Sofort, nach Freiwerden eines Sitzplatzes im überfüllten Zug hat sich jemand, zumeist mit einem Seufzer, auf den freien Platz gesetzt. Die erste Äußerung war zumeist ein Rundumschlag über die Zustände im Zug und eine Schuldzuweisung an die ÖBB. In Zeiten der vielgepriesenen und geforderten Mobilitätswende schafft die ÖBB es nicht, ausreichend Zugsgarnituren bereitzustellen.  Dazu gibt es Züge mit einem schlechten Komfort, welcher nicht mehr zeitgemäß ist. Dies ist keine Einladung zum Zugfahren. Meine Sitznachbarin berichtete, dass sie es schon öfters erlebt hat, dass an Sonntagen die Reisezüge in den Süden überbucht sind. Auch, so wie heute, nicht alle angeführten Zugsgarnituren vorhanden sind.
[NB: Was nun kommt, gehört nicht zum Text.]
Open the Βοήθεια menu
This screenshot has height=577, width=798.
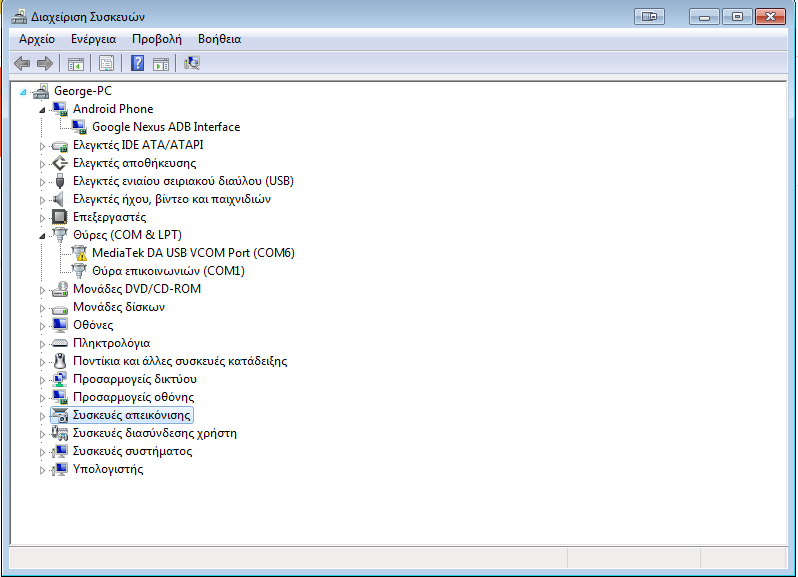(x=219, y=39)
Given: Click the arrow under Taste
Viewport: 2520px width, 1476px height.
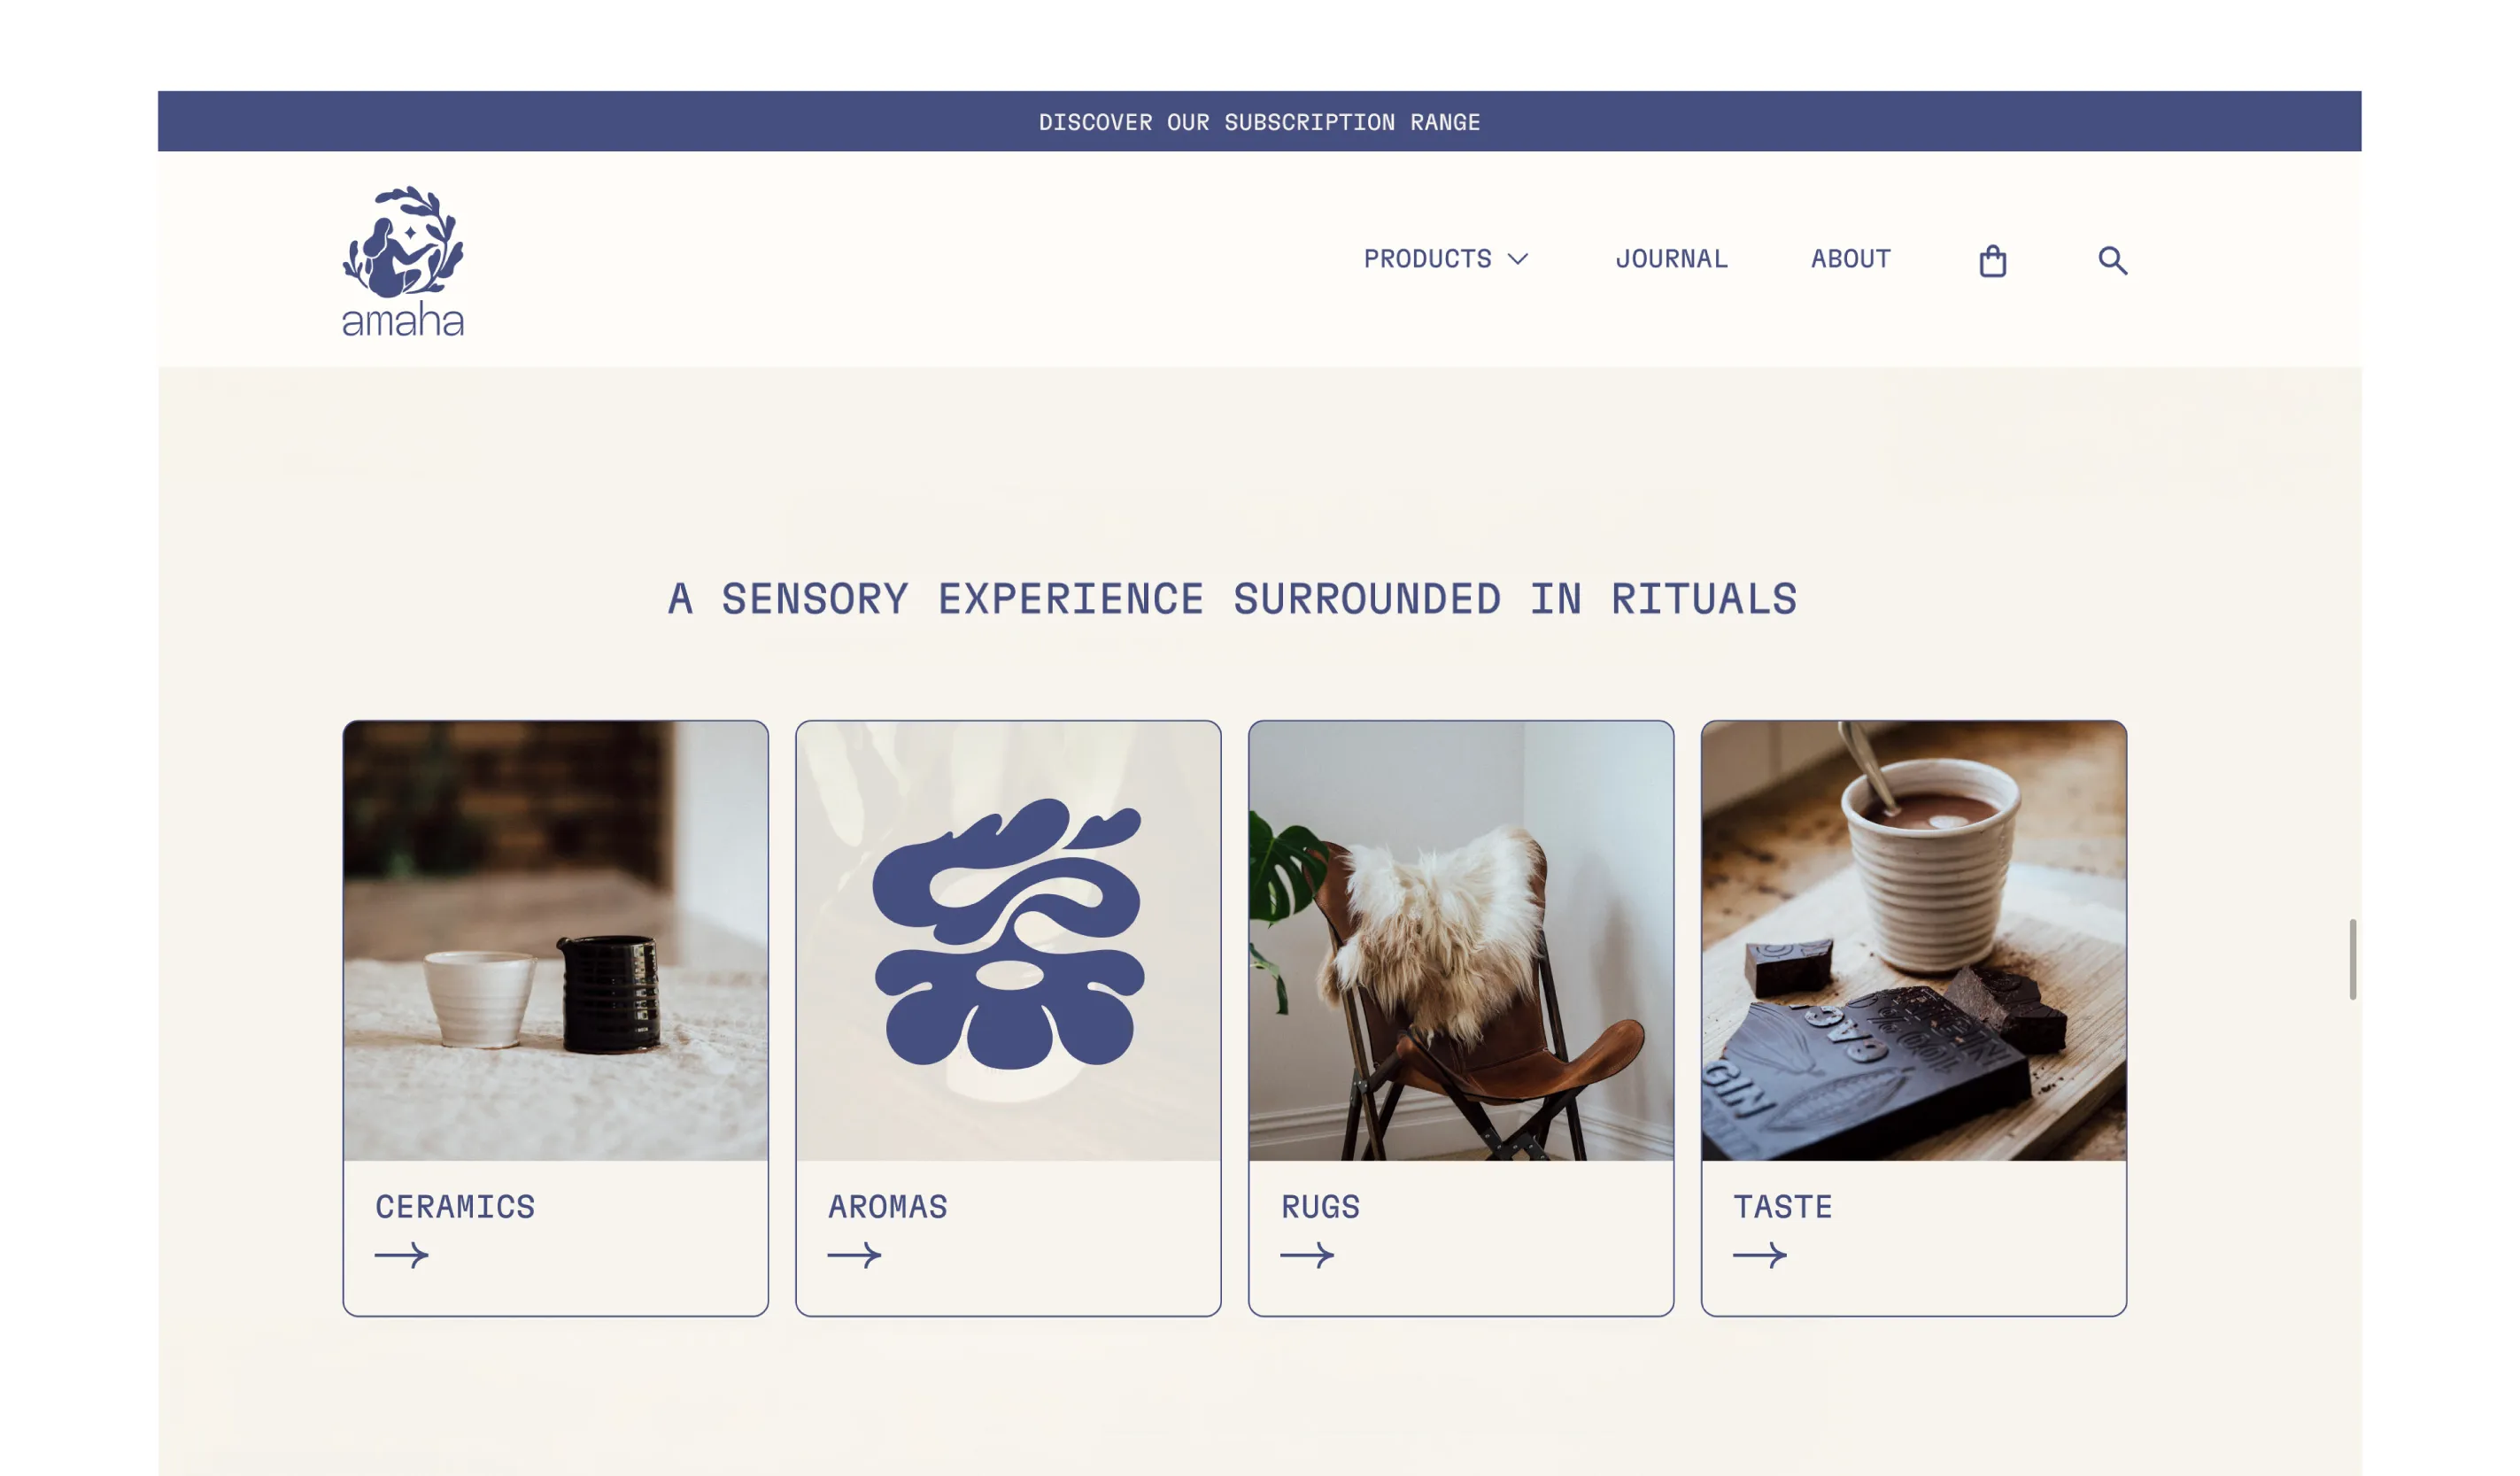Looking at the screenshot, I should [1760, 1255].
Für eine von ihr geführte Fahrradtour, von Salzburg bis an die obere Adria, war sie unterwegs um den Streckenverlauf, die Sehenswürdigkeiten und die Haltepunkte zu erkunden.  Orte, welche sie mit ihrer Gruppe besuchen will und wo sie eine Pause machen will. Für heute hat sie sich den Abschnitt von Mallnitz bis Spittal an der Drau vorgenommen. Der Abschnitt von Spittal bis Villach war ihr bereits bekannt. Diesen Abschnitt bin ich auch schon mehrmals mit meinem Fahrrad gefahren. Dieses Teilstück gehört zu den Anspruchslosen, man fährt ziemlich ereignislos die Drau entlang, das Landschaftsbild verändert sich kaum. Die Sehenswürdigkeiten beziehen sich hauptsächlich auf die Einkehrmöglichkeiten, Imbissbuden, Buschenschenken und Traditionsgasthöfe. Meine Radtouren absolviere ich mit einem Trekking Rad ohne E-Motor. Diesen Sommer habe ich gemerkt, dass ich zu den Wenigen gehöre, welche kein E-Bike verwenden. Die Fahrrad Gruppen sind fast ausschließlich mit E-Bikes unterwegs. Die Rad Guide hofft, dass alle Teilnehmer an der Fahrt mit einem E-Bike kommen. Ein harmonisches Miteinander ist, gibt es Teilnehmer ohne E-Bike, nicht möglich. Es sind hauptsächlich ältere Personen, welche sich zu einer Gruppe zusammenschließen.  Dabei würden Radfahrer ohne E-Motor schnell unter die Räder kommen, in diesem Fall in das Hintertreffen.